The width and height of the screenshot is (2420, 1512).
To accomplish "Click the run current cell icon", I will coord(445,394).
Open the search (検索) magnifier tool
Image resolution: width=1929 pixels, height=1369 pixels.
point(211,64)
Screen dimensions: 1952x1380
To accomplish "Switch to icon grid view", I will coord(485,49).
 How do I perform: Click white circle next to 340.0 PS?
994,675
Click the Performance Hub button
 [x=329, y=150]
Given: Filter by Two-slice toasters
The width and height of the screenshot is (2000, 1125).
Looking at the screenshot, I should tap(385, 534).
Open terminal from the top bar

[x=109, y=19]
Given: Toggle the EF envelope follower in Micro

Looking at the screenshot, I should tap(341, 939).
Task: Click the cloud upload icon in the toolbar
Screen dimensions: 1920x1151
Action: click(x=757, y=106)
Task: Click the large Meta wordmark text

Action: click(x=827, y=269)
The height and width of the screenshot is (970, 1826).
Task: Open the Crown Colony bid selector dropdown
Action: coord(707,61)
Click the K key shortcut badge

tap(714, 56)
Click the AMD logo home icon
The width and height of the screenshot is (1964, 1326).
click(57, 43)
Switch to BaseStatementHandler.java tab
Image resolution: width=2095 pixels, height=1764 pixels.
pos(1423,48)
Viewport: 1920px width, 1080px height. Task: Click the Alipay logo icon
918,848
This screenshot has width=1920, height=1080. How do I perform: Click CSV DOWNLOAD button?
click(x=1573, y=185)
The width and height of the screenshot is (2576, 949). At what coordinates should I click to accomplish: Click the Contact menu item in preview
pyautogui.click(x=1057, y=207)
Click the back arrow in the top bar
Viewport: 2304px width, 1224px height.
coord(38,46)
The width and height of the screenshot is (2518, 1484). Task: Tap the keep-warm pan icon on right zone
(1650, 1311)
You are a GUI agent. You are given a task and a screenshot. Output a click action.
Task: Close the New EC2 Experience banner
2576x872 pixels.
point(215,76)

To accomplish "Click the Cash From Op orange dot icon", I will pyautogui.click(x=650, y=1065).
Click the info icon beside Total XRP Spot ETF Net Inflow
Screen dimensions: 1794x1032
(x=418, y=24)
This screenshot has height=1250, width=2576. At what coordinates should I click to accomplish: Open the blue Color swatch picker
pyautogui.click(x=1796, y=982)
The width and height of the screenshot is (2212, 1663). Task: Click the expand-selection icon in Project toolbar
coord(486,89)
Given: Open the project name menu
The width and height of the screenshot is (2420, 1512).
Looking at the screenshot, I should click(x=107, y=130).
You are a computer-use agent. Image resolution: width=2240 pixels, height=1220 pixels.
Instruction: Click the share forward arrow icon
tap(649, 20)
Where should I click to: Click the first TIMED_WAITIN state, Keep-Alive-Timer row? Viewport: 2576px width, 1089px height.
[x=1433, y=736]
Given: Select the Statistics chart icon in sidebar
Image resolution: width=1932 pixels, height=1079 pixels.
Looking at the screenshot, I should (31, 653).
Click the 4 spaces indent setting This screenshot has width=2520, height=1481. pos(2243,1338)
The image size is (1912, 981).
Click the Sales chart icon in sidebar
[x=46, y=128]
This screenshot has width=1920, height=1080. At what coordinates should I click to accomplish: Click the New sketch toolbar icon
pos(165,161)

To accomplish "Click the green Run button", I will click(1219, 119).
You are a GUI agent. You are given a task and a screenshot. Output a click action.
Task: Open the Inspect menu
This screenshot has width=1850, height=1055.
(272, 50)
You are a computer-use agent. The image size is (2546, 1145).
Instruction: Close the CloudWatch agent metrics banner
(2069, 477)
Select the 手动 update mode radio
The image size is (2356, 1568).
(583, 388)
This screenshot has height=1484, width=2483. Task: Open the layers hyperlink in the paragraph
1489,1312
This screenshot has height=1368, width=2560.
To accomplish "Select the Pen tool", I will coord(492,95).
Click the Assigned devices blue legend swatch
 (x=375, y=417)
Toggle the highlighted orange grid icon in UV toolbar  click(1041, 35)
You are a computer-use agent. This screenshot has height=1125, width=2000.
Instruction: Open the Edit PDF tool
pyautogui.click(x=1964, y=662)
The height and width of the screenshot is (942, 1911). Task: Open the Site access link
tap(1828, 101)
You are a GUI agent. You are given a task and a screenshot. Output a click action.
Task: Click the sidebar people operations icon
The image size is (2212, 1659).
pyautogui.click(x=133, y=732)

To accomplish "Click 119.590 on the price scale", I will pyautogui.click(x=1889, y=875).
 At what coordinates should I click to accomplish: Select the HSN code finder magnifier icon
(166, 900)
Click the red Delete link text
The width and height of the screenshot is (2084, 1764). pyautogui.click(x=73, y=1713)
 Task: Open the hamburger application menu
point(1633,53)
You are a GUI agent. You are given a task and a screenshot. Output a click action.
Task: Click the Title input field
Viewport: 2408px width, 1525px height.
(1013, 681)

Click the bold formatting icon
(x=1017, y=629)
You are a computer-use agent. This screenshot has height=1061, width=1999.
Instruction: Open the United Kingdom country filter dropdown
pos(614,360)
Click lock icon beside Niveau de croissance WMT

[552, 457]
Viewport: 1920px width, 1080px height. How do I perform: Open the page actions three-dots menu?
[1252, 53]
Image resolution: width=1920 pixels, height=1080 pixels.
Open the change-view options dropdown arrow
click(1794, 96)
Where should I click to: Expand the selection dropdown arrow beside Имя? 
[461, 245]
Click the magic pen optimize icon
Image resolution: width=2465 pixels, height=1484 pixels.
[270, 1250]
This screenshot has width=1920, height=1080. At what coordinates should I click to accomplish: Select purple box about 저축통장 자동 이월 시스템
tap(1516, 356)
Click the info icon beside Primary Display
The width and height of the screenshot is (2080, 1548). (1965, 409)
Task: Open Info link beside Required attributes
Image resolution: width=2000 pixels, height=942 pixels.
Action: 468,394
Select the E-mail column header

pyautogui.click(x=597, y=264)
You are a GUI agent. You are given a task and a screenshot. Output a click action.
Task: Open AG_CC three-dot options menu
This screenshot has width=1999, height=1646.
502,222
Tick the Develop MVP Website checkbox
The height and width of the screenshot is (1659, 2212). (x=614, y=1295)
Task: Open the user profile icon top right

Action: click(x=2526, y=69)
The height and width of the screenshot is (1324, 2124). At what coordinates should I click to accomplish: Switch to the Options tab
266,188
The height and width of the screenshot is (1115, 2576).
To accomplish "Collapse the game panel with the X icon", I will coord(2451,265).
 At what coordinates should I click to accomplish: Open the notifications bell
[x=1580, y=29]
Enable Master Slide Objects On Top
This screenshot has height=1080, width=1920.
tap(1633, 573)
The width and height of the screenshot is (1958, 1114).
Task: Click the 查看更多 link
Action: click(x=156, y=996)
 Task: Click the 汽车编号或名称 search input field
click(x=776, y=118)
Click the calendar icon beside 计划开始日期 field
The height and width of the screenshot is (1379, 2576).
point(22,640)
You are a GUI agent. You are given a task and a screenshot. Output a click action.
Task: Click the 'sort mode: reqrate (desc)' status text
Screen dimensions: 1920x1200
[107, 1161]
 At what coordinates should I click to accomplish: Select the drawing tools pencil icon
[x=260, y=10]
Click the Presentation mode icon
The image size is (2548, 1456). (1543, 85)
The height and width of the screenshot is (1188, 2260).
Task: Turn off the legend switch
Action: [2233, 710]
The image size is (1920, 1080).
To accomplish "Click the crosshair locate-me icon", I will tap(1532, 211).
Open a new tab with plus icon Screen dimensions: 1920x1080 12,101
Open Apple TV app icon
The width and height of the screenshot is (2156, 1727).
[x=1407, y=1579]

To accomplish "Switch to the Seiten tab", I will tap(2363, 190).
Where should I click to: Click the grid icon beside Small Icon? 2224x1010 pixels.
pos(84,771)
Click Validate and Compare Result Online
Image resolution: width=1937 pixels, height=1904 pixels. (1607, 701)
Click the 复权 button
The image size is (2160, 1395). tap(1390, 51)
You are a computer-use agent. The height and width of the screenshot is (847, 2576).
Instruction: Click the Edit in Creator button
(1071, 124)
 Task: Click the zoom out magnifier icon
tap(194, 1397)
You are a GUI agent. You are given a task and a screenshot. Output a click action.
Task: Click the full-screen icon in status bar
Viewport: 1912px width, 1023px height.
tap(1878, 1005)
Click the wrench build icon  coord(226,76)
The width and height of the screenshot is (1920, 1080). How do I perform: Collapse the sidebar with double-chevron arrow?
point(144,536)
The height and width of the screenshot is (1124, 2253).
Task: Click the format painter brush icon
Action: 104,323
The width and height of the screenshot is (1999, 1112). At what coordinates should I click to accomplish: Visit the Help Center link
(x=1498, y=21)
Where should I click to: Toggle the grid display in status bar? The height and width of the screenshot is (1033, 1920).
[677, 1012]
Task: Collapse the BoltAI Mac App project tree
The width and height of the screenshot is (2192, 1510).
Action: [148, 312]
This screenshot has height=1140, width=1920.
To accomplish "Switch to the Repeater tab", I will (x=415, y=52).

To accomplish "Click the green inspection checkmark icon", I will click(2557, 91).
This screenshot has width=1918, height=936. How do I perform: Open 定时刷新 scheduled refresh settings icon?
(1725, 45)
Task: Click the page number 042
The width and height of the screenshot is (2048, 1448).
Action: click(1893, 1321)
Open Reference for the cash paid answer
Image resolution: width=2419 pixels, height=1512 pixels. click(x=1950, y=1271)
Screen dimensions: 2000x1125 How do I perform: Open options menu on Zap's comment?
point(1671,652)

§

From the material above, retype precisely the lines between the line holding "Click the Sales chart icon in sidebar" and the line holding "has height=1061, width=1999.", inclusive, and nothing beyond them.

Click the Sales chart icon in sidebar
[x=46, y=128]
This screenshot has width=1920, height=1080. At what coordinates should I click to accomplish: Click the New sketch toolbar icon
pos(165,161)

To accomplish "Click the green Run button", I will click(1219, 119).
You are a GUI agent. You are given a task and a screenshot. Output a click action.
Task: Open the Inspect menu
This screenshot has width=1850, height=1055.
(272, 50)
You are a computer-use agent. The image size is (2546, 1145).
Instruction: Close the CloudWatch agent metrics banner
(2069, 477)
Select the 手动 update mode radio
The image size is (2356, 1568).
(583, 388)
This screenshot has height=1484, width=2483. Task: Open the layers hyperlink in the paragraph
1489,1312
This screenshot has height=1368, width=2560.
To accomplish "Select the Pen tool", I will coord(492,95).
Click the Assigned devices blue legend swatch
 (x=375, y=417)
Toggle the highlighted orange grid icon in UV toolbar  click(1041, 35)
You are a computer-use agent. This screenshot has height=1125, width=2000.
Instruction: Open the Edit PDF tool
pyautogui.click(x=1964, y=662)
The height and width of the screenshot is (942, 1911). Task: Open the Site access link
tap(1828, 101)
You are a GUI agent. You are given a task and a screenshot. Output a click action.
Task: Click the sidebar people operations icon
The image size is (2212, 1659).
pyautogui.click(x=133, y=732)

To accomplish "Click 119.590 on the price scale", I will pyautogui.click(x=1889, y=875).
 At what coordinates should I click to accomplish: Select the HSN code finder magnifier icon
(166, 900)
Click the red Delete link text
The width and height of the screenshot is (2084, 1764). pyautogui.click(x=73, y=1713)
 Task: Open the hamburger application menu
point(1633,53)
You are a GUI agent. You are given a task and a screenshot. Output a click action.
Task: Click the Title input field
Viewport: 2408px width, 1525px height.
(1013, 681)

Click the bold formatting icon
(x=1017, y=629)
You are a computer-use agent. This screenshot has height=1061, width=1999.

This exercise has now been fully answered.